Autophagy is an intracellular degradation pathway that targets damaged organelles, cellular macromolecules, and protein aggregates for lysosomal breakdown [43]. Dysregulated autophagy has been implicated in the excessive secretion of IL-1β and IL-18 [44]. Numerous studies suggest that autophagy can dampen inflammasome activity, mitigating inflammatory responses and pyroptosis [45]. Recent findings highlight the activation of autophagy in osteoporosis, postulating its adaptive role in promoting cell survival [46,47]. Trehalose, a non-reducing disaccharide organisms of bacteria, fungi, plants, and invertebrates, etc., is composed of two d-glucose units connected by an α-1,1 linkage [48]. Beyond its biological occurrence, trehalose is recognized as an inducer of mTOR-independent autophagy [49,50]. Recent research underscores the potential of trehalose in osteoporosis prevention [27]. Specifically, trehalose has been shown to counteract palmitic acid-induced osteoblast apoptosis by modulating autophagy through the AMPK/mTOR/ULK1 pathway [28]. In addition, trehalose has demonstrated its ability to enhance bone mass in cirrhotic rats, suggesting the pivotal role of autophagy in trehalose-mediated osteoporosis treatment [29]. Subsequently, we evaluated the effect of trehalose on osteoblast autophagy in both cellular and animal models. Our results suggest that trehalose mitigated estrogen-deficiency-induced osteoporosis and the inhibition of bone formation induced by H2O2 in osteoblasts. According to mechanism studies, trehalose significantly activates autophagy, thereby inhibiting pyroptosis in osteoblasts. When autophagy was inhibited with 3-MA, the therapeutic effect of trehalose was reversed.
To sum up, we delved into the interplay between trehalose, autophagy, and pyroptosis, using an ovariectomized rat model treated with trehalose. We found that trehalose augments autophagy in OVX rats. Enhanced autophagy, in turn, restricts inflammasome activation, leading to pyroptosis inhibition (Figure 9C). Collectively, trehalose’s influence leads to better outcomes in osteoporosis These findings offer groundbreaking preclinical evidence for trehalose’s therapeutic potential in osteoporosis, paving the way for innovative treatments for osteoporosis and related skeletal disorders.

5. Conclusions

In summary, our results demonstrated that trehalose suppressed osteoblastic pyroptosis and OVX-mediated bone loss in vitro and in vivo. Mechanistically, trehalose promoted autophagy, thereby inhibiting pyroptosis. Given these insights, trehalose emerges as a promising therapeutic candidate for osteoporosis treatment. However, considering the unclear molecular mechanism underlying the way trehalose promotes autophagy and suppresses pyroptosis in osteoblasts, future researches are suggested to assess the feasibility and safety of trehalose in clinical settings in the long run, as well as to explore its potential synergistic effects with other therapeutic agents to optimize osteoporosis treatment strategies.

Author Contributions

X.H.: Writing—original draft, Project administration. W.W.: Methodology, Project administration. X.C.: Software, Visualization. X.Z.: Visualization, Resources. C.K.: Formal analysis. Z.W.: Investigation, Methodology, Formal analysis. H.Z.: Data curation, Resources. S.L.: Conceptualization, Resources, Methodology. All authors have read and agreed to the published version of the manuscript.

Funding

This research was funded by Post-subsidy funds for National Clinical Research Center, Ministry of Science and Technology of China grant number [303-01-001-0272-05], Capital Medical University Xuanwu Hospital National Natural Science Foundation Youth Cultivation grant number [QNPY202322], R&D Program of Beijing Municipal Education Commission grant number [22JG0059] and the key Science and Technology Project of Beijing Municipal Education Commission grant number [KZ20231002537]. The APC was funded by [303-01-001-0272-05,QNPY202322].

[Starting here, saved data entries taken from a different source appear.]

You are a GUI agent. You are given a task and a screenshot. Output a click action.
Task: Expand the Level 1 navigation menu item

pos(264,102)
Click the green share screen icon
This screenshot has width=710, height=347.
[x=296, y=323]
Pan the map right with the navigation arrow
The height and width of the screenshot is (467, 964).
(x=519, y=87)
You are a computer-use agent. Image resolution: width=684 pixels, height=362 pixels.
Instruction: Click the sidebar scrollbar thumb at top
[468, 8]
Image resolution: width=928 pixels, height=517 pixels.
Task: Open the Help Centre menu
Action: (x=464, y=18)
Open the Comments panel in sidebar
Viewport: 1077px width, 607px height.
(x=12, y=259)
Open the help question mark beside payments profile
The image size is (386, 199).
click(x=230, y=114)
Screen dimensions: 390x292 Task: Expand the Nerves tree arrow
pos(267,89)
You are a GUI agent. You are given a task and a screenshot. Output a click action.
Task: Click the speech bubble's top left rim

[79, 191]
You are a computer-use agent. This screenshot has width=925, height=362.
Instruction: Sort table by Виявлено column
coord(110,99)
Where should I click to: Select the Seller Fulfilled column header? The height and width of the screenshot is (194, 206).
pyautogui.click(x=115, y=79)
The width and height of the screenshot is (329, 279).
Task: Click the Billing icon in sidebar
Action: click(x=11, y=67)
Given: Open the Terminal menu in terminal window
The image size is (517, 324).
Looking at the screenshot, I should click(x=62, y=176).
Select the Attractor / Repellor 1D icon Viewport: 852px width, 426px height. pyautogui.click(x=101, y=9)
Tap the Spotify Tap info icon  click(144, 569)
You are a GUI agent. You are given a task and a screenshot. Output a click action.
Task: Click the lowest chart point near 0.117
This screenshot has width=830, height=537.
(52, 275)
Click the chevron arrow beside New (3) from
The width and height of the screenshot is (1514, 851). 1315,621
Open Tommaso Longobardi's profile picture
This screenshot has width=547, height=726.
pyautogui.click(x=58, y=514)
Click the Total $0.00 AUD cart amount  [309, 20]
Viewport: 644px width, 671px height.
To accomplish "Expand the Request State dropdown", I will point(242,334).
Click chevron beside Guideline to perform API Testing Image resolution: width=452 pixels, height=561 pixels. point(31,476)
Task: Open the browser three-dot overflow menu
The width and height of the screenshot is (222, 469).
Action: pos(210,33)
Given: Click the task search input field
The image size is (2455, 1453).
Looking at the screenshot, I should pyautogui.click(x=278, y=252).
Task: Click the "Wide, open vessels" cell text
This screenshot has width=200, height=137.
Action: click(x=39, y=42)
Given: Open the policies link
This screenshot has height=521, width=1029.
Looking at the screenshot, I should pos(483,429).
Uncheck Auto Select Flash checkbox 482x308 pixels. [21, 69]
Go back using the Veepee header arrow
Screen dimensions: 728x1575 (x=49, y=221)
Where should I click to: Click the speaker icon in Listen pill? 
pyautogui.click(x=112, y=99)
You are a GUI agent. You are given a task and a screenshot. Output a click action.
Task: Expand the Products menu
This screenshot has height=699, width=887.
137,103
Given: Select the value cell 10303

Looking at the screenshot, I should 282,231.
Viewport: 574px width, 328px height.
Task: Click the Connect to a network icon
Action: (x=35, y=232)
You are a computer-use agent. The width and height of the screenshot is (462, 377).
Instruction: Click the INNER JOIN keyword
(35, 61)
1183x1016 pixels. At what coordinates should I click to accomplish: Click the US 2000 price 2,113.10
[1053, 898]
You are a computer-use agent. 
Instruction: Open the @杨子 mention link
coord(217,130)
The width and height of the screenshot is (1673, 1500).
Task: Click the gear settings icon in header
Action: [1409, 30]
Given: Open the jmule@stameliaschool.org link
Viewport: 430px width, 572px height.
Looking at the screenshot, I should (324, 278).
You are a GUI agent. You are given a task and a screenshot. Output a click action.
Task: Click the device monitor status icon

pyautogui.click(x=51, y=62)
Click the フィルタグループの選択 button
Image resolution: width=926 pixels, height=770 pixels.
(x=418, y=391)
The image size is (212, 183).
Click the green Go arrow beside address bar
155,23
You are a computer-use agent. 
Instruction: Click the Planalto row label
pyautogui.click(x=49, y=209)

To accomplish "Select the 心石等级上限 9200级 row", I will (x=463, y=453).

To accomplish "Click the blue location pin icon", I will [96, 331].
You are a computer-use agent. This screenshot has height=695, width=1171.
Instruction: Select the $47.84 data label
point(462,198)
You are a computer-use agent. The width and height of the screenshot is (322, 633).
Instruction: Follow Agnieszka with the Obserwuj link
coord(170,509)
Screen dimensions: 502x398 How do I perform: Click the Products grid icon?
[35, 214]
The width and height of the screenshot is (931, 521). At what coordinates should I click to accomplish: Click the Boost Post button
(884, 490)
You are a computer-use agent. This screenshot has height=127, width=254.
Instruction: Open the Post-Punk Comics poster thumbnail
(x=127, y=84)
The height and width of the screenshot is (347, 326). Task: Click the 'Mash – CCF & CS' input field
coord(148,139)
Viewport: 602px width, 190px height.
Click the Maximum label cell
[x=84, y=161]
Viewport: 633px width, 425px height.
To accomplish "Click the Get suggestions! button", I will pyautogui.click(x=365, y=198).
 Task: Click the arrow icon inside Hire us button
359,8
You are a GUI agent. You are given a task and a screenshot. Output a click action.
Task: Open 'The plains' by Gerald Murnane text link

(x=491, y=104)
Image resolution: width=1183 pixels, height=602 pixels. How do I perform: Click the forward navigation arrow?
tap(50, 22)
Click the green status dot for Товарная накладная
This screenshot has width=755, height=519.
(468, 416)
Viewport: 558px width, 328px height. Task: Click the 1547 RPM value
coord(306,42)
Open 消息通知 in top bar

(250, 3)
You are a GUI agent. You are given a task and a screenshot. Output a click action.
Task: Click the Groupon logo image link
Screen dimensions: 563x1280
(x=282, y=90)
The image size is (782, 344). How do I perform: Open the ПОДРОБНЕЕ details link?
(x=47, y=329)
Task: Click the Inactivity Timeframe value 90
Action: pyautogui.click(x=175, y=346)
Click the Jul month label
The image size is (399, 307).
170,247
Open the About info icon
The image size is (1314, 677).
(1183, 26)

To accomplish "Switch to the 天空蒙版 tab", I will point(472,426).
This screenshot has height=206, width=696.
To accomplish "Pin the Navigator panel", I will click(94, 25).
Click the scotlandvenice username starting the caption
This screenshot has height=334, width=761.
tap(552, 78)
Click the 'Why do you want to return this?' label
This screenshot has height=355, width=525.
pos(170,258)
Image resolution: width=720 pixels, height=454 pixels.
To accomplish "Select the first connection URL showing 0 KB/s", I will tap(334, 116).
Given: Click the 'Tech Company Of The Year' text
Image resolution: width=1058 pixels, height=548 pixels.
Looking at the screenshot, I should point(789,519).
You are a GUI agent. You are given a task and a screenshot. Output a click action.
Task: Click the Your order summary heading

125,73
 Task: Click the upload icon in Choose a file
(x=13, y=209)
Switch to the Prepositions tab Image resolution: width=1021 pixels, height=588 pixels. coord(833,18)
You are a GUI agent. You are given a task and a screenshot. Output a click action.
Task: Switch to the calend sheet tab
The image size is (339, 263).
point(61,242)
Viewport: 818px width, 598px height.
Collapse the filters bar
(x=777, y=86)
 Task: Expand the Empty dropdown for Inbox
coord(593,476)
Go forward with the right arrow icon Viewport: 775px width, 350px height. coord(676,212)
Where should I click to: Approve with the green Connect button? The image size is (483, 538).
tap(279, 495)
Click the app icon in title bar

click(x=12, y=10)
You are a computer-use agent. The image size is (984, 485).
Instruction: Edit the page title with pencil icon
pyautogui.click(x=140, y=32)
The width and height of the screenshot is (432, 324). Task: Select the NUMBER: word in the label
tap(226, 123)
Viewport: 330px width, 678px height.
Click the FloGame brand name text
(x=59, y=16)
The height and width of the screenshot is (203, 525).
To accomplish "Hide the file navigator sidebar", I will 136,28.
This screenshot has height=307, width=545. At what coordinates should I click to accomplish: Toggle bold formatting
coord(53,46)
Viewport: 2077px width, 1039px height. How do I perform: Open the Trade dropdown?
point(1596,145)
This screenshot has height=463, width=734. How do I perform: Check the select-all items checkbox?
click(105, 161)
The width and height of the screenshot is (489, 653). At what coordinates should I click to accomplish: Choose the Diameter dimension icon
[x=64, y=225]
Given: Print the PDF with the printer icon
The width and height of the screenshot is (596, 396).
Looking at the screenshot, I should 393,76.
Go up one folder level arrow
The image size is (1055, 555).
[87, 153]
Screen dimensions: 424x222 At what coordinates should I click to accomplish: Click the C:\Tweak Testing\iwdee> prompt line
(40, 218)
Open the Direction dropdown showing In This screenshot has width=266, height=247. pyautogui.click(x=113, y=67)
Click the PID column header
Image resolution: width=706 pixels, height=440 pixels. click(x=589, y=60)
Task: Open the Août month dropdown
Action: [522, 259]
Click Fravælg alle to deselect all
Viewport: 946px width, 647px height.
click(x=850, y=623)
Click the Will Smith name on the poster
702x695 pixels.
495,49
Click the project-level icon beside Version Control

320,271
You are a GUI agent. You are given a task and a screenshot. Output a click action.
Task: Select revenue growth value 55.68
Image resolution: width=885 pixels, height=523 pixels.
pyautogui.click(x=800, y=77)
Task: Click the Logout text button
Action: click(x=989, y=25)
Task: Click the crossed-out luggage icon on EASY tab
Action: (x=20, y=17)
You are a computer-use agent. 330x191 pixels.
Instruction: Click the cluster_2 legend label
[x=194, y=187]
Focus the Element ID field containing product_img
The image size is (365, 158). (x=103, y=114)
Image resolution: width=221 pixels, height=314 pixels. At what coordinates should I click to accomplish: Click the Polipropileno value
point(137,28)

Institutional Review Board Statement

The animal study protocol was approved by the Institutional Review Board of Capital Medical University (protocol code KS2024010 and date of approval 25 March 2024).

Informed Consent Statement

Not applicable.

Data Availability Statement

The original contributions presented in the study are included in the article, further inquiries can be directed to the corresponding author.

Conflicts of Interest

The authors declare that they have no known competing financial interests or personal relationships that could have appeared to influence the work reported in this paper.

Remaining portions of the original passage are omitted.